(Saved data entries)
======

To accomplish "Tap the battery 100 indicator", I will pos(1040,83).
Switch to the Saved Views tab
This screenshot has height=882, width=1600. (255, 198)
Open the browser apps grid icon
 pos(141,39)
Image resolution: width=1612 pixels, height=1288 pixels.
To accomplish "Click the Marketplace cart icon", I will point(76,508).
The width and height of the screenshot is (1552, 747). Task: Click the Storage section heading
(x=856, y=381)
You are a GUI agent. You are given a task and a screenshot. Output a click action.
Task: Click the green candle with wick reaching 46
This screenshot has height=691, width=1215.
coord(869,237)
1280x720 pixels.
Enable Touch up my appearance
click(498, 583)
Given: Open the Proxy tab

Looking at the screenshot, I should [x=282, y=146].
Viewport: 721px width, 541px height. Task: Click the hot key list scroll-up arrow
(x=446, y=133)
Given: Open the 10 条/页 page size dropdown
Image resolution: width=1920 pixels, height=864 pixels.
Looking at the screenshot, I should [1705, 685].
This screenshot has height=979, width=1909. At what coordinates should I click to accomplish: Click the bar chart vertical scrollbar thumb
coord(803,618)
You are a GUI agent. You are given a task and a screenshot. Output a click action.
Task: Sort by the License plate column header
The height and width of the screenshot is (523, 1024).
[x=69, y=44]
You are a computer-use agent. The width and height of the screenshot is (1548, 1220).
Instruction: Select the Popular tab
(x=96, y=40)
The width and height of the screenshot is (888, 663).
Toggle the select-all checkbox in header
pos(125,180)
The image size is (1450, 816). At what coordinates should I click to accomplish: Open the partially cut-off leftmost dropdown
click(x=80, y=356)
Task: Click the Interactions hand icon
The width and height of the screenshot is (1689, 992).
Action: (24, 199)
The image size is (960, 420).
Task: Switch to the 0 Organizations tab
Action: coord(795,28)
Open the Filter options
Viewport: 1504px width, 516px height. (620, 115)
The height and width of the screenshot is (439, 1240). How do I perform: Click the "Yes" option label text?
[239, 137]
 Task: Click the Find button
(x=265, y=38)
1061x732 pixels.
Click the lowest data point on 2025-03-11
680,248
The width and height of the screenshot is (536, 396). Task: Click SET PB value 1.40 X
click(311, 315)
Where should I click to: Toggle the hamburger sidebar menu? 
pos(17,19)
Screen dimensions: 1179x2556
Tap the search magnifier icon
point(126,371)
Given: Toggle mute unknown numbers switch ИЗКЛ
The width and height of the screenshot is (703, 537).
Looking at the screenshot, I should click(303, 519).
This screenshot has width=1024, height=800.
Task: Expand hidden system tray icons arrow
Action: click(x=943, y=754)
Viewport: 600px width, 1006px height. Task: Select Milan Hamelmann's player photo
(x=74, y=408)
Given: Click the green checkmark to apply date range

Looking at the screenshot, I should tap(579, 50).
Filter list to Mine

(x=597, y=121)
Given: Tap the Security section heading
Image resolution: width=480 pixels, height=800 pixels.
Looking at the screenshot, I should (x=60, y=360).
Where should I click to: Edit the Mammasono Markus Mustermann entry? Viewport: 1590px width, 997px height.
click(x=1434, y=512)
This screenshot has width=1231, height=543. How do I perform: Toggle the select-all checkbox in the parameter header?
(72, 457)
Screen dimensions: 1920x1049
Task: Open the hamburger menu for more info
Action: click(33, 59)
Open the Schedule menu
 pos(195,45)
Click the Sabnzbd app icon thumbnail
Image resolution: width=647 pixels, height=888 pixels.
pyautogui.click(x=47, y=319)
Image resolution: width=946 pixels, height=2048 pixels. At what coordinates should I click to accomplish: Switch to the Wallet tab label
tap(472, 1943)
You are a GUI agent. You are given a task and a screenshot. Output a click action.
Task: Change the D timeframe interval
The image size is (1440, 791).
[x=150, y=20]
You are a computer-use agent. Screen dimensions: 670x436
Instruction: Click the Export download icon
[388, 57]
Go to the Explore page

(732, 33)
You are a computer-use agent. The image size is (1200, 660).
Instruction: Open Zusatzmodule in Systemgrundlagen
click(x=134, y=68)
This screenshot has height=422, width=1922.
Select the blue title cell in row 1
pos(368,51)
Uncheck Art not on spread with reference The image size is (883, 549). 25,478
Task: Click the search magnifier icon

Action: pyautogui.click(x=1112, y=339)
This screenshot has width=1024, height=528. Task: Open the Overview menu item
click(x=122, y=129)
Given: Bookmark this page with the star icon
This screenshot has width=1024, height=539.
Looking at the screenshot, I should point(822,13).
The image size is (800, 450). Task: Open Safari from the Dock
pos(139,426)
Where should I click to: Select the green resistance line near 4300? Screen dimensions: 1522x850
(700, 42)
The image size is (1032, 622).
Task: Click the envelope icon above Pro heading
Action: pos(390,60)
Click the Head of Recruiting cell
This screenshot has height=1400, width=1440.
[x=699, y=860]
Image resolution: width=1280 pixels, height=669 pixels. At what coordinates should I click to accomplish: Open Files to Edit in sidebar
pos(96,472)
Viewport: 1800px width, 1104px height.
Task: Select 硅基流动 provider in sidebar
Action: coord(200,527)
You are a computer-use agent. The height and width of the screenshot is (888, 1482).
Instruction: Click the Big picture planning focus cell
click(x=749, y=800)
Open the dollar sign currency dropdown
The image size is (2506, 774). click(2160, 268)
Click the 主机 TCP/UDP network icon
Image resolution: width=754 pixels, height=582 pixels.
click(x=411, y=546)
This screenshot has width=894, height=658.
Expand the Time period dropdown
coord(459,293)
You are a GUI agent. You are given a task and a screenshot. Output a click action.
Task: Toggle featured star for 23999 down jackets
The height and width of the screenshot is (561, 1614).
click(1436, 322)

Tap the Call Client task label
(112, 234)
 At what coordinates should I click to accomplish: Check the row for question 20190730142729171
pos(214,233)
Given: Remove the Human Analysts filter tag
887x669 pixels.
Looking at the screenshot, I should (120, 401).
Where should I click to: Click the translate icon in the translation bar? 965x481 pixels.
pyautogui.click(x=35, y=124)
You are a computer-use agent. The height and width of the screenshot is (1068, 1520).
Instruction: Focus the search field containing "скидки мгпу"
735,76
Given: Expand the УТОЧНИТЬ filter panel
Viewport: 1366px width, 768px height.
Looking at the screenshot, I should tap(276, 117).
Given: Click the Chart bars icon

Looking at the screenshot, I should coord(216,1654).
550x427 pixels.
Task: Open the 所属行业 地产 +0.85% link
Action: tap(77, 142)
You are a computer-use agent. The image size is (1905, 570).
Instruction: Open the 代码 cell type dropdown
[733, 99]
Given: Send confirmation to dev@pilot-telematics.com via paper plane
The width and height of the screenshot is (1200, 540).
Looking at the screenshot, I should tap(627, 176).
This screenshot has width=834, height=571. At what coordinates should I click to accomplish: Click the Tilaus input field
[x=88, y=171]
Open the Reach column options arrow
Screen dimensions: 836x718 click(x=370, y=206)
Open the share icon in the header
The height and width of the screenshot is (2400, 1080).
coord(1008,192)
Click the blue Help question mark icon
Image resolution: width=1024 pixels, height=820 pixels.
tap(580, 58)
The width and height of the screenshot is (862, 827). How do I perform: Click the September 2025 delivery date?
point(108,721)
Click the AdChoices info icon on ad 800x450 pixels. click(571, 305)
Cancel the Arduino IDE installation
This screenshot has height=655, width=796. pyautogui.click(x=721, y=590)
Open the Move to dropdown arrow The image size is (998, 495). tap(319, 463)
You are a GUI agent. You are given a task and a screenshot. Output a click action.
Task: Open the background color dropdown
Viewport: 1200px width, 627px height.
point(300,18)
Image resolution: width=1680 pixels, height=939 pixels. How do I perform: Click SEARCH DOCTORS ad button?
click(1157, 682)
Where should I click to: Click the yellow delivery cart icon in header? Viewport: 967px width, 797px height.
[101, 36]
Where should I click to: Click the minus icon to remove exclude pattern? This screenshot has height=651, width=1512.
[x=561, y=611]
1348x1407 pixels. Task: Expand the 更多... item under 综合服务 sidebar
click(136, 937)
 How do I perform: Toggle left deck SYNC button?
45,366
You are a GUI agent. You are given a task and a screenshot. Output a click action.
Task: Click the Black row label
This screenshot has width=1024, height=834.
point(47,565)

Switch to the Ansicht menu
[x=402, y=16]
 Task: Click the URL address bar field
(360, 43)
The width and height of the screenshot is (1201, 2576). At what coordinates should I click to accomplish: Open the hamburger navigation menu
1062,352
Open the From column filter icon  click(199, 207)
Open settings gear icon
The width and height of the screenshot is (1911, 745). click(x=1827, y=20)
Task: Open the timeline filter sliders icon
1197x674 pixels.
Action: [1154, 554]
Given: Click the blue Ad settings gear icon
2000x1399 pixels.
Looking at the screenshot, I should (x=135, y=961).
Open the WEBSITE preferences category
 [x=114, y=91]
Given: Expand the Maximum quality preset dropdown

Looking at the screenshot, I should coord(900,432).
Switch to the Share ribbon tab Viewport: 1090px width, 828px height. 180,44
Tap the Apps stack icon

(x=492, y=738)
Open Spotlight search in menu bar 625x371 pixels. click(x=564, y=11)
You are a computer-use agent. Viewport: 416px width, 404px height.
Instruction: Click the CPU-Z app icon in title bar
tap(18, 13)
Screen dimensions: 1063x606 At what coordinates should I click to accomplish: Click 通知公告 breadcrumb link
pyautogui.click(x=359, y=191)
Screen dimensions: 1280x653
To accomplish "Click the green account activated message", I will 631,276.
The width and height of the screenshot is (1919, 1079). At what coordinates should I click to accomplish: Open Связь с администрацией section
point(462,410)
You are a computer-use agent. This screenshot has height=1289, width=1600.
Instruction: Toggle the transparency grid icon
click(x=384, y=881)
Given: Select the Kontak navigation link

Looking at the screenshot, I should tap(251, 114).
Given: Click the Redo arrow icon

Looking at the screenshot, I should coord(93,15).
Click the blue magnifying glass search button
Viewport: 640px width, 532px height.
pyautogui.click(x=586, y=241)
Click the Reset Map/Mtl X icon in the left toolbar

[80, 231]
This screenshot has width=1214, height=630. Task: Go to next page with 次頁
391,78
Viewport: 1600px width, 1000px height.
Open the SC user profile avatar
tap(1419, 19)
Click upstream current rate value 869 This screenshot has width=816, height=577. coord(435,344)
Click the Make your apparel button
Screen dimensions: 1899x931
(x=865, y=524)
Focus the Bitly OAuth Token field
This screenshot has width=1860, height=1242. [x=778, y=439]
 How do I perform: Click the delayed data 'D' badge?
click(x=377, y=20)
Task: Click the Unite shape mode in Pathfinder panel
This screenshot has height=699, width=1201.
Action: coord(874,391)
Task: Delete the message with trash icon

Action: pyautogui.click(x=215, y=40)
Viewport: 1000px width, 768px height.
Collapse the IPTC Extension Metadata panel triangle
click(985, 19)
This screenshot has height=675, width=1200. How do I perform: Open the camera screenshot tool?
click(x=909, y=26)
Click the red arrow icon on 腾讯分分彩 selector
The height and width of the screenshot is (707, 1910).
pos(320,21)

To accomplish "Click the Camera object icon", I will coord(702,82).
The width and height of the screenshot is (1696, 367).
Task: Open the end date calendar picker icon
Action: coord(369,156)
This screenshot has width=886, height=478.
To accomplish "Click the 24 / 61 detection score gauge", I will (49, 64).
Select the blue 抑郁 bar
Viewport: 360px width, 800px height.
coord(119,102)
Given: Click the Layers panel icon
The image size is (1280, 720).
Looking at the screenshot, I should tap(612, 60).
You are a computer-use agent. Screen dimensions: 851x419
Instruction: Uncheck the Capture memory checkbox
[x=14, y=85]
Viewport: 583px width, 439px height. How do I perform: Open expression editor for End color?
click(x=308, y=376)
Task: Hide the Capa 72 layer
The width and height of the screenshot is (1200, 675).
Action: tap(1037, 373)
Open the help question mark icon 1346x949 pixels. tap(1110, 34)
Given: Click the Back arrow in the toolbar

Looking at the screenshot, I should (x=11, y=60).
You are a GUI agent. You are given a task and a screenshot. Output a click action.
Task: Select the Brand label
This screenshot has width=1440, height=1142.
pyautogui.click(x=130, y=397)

======

Your assignment:
Exact duplication is required for the lines above, from the line that contains "The width and height of the screenshot is (1552, 747)." to the line that contains "Given: Toggle mute", inclusive; omit all others.

Output for this exercise:
The width and height of the screenshot is (1552, 747). Task: Click the Storage section heading
(x=856, y=381)
You are a GUI agent. You are given a task and a screenshot. Output a click action.
Task: Click the green candle with wick reaching 46
This screenshot has height=691, width=1215.
coord(869,237)
1280x720 pixels.
Enable Touch up my appearance
click(498, 583)
Given: Open the Proxy tab

Looking at the screenshot, I should [x=282, y=146].
Viewport: 721px width, 541px height. Task: Click the hot key list scroll-up arrow
(x=446, y=133)
Given: Open the 10 条/页 page size dropdown
Image resolution: width=1920 pixels, height=864 pixels.
Looking at the screenshot, I should [1705, 685].
This screenshot has height=979, width=1909. At what coordinates should I click to accomplish: Click the bar chart vertical scrollbar thumb
coord(803,618)
You are a GUI agent. You are given a task and a screenshot. Output a click action.
Task: Sort by the License plate column header
The height and width of the screenshot is (523, 1024).
[x=69, y=44]
You are a computer-use agent. The width and height of the screenshot is (1548, 1220).
Instruction: Select the Popular tab
(x=96, y=40)
The width and height of the screenshot is (888, 663).
Toggle the select-all checkbox in header
pos(125,180)
The image size is (1450, 816). At what coordinates should I click to accomplish: Open the partially cut-off leftmost dropdown
click(x=80, y=356)
Task: Click the Interactions hand icon
The width and height of the screenshot is (1689, 992).
Action: (24, 199)
The image size is (960, 420).
Task: Switch to the 0 Organizations tab
Action: coord(795,28)
Open the Filter options
Viewport: 1504px width, 516px height. (620, 115)
The height and width of the screenshot is (439, 1240). How do I perform: Click the "Yes" option label text?
[239, 137]
 Task: Click the Find button
(x=265, y=38)
1061x732 pixels.
Click the lowest data point on 2025-03-11
680,248
The width and height of the screenshot is (536, 396). Task: Click SET PB value 1.40 X
click(311, 315)
Where should I click to: Toggle the hamburger sidebar menu? 
pos(17,19)
Screen dimensions: 1179x2556
Tap the search magnifier icon
point(126,371)
Given: Toggle mute unknown numbers switch ИЗКЛ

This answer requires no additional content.